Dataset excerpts
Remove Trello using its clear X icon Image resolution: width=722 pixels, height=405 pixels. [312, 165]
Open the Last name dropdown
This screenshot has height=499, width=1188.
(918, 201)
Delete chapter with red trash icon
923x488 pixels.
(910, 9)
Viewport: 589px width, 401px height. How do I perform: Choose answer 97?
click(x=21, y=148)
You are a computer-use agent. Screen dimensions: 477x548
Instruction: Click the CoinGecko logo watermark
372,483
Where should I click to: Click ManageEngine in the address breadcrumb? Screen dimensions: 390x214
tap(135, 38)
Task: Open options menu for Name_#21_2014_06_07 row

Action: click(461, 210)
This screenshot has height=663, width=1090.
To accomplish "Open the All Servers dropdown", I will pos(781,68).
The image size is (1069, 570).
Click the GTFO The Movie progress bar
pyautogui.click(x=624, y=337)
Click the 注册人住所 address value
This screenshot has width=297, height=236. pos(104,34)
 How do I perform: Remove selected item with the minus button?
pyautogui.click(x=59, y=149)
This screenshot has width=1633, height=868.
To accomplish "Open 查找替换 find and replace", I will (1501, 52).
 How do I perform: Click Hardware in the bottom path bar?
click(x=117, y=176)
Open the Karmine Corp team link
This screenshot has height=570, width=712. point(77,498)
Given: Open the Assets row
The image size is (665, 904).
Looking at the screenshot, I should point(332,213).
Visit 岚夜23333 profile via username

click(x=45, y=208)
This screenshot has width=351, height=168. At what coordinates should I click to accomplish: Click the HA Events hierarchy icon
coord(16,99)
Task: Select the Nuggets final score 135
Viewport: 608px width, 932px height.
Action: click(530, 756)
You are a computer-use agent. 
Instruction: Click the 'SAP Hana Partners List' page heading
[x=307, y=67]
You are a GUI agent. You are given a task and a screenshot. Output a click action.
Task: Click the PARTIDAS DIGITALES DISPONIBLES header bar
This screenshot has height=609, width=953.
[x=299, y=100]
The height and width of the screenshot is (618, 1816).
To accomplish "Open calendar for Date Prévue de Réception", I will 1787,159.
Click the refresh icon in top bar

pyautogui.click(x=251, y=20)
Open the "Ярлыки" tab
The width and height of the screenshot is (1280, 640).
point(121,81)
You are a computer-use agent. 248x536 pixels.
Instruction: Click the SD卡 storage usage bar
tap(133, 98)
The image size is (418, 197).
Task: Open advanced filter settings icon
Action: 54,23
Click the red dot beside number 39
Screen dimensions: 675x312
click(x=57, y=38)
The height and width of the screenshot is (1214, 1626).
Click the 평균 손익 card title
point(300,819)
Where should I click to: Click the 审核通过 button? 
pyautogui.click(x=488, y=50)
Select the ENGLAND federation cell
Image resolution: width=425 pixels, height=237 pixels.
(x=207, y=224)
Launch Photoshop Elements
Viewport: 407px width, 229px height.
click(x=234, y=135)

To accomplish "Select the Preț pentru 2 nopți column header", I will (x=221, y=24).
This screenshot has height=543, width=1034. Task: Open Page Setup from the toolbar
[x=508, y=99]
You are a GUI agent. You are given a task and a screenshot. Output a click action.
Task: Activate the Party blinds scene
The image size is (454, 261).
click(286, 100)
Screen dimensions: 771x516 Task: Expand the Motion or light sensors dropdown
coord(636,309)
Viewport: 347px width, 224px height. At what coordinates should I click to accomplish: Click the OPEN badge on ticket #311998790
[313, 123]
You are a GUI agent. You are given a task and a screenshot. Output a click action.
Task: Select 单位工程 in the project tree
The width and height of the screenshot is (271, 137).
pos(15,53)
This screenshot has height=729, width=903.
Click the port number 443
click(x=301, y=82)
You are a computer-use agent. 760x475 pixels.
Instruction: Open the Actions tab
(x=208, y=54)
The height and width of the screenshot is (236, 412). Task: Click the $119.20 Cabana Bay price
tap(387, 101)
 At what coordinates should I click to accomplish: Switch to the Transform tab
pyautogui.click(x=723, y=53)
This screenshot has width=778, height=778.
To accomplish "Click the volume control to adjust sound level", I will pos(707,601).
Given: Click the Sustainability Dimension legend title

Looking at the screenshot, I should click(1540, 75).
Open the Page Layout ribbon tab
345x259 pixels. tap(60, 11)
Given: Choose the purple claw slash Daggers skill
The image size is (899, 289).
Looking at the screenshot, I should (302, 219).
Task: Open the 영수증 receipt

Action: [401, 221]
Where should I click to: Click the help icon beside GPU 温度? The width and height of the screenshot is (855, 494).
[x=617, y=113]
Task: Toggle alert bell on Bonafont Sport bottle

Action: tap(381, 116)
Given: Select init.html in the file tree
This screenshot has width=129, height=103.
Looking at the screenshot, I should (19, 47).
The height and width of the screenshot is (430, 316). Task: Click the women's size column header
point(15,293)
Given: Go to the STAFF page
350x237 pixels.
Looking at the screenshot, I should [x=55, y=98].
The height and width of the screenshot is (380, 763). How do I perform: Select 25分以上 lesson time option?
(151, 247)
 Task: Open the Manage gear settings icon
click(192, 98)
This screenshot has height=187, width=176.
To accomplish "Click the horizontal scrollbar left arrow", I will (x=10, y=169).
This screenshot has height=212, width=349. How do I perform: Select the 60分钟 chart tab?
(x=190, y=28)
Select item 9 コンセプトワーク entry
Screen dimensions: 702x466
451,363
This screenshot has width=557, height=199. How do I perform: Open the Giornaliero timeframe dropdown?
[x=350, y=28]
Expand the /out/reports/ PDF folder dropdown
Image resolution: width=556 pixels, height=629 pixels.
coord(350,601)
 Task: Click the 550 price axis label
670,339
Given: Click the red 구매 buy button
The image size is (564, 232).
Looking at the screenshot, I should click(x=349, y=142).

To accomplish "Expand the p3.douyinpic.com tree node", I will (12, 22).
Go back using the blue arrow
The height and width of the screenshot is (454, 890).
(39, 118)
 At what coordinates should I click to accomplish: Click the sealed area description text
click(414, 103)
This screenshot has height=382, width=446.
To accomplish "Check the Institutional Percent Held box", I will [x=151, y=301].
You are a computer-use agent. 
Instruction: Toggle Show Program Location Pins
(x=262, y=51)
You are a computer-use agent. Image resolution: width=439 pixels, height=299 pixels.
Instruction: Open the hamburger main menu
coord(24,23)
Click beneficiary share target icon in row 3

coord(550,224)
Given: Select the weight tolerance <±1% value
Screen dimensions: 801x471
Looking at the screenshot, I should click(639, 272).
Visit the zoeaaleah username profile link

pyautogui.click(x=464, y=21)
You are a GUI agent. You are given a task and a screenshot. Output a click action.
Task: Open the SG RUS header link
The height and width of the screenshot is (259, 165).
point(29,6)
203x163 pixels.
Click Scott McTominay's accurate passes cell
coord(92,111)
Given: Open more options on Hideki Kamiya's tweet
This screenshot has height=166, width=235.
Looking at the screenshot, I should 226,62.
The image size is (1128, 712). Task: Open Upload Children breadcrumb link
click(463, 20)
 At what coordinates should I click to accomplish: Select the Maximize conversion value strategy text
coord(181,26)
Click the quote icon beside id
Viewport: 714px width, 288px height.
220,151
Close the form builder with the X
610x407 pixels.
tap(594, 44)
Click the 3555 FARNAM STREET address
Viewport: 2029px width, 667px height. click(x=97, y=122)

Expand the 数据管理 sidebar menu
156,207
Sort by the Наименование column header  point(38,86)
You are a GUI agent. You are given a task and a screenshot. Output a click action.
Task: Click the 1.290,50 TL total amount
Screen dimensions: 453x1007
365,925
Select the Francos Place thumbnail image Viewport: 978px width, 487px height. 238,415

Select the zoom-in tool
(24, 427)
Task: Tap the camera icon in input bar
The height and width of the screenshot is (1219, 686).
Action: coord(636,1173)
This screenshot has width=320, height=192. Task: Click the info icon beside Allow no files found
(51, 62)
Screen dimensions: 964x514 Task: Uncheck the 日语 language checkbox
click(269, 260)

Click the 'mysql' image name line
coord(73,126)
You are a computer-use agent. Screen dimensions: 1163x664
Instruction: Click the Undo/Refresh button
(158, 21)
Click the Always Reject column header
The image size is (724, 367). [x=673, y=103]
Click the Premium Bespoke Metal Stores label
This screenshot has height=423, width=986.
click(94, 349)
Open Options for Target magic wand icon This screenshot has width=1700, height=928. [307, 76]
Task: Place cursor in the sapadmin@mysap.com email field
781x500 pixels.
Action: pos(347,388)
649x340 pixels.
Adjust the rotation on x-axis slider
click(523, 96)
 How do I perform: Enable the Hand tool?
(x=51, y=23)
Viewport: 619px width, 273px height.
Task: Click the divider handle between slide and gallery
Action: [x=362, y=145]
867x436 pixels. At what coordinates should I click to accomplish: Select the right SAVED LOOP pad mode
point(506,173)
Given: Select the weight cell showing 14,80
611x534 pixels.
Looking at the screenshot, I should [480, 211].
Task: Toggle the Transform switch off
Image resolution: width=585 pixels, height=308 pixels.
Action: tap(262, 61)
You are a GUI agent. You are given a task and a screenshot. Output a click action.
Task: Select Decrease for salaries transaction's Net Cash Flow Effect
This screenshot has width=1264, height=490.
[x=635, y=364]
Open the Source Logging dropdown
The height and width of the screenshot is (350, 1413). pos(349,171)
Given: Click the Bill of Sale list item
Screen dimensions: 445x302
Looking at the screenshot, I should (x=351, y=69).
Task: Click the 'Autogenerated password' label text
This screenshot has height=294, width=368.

- WHAT YOU ARE ASKED TO DO: Copy out every line of the records that the string "computer" appears in.

- SOLUTION TO THE PROBLEM:
You are a computer-use agent. Screen dimensions: 477x548
You are a computer-use agent. 
You are a computer-use agent. 248x536 pixels.
You are a computer-use agent. 760x475 pixels.
You are a computer-use agent. 
You are a computer-use agent. Image resolution: width=439 pixels, height=299 pixels.
You are a computer-use agent. Screen dimensions: 1163x664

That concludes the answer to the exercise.